[Task brief] Please repeat the records exactly from their first line, finishing at the line containing "Expand the Charges dropdown menu" and including it.

(Stored entries)
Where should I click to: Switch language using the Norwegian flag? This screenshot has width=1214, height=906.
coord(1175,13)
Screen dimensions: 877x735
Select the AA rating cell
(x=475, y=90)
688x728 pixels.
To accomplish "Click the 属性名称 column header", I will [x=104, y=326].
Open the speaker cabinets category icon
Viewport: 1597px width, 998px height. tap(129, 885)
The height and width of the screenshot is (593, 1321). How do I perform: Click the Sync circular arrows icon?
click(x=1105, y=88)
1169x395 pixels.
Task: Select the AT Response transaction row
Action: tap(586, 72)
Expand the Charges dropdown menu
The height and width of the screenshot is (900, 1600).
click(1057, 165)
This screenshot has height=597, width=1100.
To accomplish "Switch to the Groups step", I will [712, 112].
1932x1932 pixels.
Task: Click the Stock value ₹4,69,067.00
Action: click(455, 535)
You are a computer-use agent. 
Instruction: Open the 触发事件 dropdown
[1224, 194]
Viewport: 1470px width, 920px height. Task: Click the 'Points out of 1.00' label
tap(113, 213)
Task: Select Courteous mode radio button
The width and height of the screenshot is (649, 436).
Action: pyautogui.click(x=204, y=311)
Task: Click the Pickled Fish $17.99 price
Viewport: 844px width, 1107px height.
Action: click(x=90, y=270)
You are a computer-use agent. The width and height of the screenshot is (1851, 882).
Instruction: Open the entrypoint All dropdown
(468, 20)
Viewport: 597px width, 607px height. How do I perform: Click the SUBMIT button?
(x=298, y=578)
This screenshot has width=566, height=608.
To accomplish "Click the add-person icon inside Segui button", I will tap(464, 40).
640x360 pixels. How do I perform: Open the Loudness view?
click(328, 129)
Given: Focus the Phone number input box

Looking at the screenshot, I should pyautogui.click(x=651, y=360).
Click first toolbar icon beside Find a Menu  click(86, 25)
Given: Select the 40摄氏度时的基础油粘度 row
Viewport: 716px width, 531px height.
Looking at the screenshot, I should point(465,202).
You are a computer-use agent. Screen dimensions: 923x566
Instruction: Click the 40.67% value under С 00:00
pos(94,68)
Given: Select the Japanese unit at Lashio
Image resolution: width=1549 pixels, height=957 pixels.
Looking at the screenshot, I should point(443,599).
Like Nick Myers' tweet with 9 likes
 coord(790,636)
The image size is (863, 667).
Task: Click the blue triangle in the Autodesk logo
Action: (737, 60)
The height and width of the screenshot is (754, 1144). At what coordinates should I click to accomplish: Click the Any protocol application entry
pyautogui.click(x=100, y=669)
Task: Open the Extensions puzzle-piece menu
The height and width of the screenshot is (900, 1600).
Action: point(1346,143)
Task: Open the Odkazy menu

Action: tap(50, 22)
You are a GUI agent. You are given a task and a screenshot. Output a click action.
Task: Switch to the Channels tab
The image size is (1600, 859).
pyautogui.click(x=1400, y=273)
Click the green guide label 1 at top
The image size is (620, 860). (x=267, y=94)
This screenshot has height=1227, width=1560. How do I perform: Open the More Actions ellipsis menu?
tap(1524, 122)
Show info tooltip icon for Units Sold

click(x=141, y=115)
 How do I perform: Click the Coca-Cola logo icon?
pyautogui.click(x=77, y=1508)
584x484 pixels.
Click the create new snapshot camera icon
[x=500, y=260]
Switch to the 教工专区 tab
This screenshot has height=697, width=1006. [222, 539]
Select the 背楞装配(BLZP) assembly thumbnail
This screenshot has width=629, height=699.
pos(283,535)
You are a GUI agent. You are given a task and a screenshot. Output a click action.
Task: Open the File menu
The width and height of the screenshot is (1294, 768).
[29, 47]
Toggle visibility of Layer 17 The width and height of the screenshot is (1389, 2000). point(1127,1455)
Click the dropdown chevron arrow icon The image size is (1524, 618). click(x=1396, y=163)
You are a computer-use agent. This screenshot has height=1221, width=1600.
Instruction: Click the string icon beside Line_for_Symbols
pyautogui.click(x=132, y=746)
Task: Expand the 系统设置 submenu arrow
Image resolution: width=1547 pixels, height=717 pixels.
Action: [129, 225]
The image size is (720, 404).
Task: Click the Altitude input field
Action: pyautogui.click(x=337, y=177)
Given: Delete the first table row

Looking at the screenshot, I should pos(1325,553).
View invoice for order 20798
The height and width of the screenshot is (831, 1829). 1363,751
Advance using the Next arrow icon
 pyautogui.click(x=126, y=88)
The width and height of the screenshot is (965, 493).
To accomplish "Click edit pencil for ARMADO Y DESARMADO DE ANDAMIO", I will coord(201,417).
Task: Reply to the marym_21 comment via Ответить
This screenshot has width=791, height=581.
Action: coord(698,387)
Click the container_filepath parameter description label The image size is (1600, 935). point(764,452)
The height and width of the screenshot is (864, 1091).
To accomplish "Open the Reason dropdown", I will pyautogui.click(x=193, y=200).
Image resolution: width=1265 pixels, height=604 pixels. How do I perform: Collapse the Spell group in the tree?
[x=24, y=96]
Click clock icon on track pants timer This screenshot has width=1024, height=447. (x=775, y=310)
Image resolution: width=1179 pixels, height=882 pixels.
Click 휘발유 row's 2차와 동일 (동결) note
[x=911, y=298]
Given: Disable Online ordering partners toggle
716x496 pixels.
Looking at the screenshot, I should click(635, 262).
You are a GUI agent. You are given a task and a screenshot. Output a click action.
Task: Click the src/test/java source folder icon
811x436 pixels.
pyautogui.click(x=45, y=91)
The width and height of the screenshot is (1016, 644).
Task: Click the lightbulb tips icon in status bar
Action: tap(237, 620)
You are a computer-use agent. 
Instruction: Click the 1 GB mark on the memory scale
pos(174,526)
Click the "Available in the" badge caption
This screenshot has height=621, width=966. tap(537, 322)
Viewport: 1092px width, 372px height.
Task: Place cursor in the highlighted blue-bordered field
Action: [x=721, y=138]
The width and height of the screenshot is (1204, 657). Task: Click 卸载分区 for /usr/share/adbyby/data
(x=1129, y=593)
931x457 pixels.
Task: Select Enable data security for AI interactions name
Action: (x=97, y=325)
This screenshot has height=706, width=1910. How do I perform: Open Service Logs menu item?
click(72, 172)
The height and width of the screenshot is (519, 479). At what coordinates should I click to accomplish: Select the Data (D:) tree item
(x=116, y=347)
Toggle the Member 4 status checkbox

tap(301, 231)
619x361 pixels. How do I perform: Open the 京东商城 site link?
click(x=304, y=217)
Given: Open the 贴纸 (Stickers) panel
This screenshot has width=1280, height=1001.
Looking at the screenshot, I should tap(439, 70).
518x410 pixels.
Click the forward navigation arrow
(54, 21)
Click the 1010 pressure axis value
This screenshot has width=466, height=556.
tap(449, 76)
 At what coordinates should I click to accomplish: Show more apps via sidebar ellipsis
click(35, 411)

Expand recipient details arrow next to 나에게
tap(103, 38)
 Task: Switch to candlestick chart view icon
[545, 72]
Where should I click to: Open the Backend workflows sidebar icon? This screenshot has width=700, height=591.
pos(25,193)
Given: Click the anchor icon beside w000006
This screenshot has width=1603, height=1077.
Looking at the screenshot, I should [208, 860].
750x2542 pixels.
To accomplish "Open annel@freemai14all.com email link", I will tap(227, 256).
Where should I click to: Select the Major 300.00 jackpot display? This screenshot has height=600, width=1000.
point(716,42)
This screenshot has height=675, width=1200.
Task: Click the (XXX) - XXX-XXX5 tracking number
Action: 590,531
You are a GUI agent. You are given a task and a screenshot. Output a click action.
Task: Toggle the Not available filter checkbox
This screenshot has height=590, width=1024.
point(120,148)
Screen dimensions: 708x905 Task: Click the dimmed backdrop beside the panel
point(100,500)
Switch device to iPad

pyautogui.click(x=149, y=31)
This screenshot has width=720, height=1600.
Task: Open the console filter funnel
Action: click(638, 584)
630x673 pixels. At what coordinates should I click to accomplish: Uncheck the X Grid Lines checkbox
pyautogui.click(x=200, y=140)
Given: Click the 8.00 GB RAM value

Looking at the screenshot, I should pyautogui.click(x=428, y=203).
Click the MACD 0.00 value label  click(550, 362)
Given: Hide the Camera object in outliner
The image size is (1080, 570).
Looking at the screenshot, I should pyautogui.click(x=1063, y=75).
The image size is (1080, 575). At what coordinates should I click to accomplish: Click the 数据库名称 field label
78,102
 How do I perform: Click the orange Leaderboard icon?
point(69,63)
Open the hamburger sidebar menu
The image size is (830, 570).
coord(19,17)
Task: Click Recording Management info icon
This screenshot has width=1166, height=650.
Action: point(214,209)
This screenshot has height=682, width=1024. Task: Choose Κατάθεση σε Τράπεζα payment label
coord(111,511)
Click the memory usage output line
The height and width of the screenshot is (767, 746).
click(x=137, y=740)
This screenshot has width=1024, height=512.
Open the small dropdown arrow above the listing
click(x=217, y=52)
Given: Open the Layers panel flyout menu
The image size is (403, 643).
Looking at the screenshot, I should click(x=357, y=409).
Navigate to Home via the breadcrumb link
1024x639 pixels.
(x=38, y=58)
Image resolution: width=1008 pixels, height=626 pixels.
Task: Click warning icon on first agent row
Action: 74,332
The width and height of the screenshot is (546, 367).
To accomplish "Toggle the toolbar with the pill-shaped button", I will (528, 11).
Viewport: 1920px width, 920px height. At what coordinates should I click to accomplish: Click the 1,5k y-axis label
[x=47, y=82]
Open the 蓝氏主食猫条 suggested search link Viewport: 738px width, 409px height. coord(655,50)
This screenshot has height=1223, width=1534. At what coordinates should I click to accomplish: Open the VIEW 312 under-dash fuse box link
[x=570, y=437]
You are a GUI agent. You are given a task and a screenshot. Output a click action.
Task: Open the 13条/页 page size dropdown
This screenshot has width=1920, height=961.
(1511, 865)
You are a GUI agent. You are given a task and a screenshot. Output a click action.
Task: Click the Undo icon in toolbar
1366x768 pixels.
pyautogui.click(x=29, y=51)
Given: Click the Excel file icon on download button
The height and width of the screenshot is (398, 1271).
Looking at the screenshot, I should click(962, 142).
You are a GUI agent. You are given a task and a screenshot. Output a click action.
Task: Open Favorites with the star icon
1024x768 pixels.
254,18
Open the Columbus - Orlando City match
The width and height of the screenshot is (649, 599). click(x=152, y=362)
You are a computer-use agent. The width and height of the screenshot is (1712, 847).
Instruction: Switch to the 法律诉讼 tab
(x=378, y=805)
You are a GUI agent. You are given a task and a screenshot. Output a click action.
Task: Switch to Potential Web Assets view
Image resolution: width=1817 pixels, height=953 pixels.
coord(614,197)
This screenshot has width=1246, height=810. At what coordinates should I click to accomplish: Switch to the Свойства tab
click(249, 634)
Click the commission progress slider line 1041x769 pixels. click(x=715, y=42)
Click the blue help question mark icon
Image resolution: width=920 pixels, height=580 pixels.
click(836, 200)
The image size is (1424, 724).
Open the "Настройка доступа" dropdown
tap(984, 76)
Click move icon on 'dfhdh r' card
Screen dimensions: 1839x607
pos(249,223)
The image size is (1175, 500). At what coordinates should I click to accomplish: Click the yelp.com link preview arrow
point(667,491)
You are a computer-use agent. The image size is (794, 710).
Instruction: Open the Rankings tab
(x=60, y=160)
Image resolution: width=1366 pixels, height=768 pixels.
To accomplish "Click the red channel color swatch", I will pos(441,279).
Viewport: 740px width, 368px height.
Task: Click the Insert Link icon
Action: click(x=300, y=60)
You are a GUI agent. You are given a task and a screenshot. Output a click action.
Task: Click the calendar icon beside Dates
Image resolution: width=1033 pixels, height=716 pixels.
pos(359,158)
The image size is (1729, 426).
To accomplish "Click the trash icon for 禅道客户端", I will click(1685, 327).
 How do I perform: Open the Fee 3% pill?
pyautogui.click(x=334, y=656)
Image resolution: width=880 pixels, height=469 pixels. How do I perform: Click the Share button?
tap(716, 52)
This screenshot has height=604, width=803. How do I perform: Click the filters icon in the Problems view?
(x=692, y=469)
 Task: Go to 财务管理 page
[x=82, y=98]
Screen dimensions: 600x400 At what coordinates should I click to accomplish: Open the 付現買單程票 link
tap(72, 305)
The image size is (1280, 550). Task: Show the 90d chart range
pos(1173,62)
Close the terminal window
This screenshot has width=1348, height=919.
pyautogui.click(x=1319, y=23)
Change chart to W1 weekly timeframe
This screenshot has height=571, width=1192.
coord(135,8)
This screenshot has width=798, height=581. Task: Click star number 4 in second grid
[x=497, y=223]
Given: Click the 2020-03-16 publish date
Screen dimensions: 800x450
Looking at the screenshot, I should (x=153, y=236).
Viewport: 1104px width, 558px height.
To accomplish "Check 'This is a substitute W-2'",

[Solution to the exercise]
Where should I click to: Switch language using the Norwegian flag? This screenshot has width=1214, height=906.
coord(1175,13)
Screen dimensions: 877x735
Select the AA rating cell
(x=475, y=90)
688x728 pixels.
To accomplish "Click the 属性名称 column header", I will [x=104, y=326].
Open the speaker cabinets category icon
Viewport: 1597px width, 998px height. tap(129, 885)
The height and width of the screenshot is (593, 1321). How do I perform: Click the Sync circular arrows icon?
click(x=1105, y=88)
1169x395 pixels.
Task: Select the AT Response transaction row
Action: tap(586, 72)
Expand the Charges dropdown menu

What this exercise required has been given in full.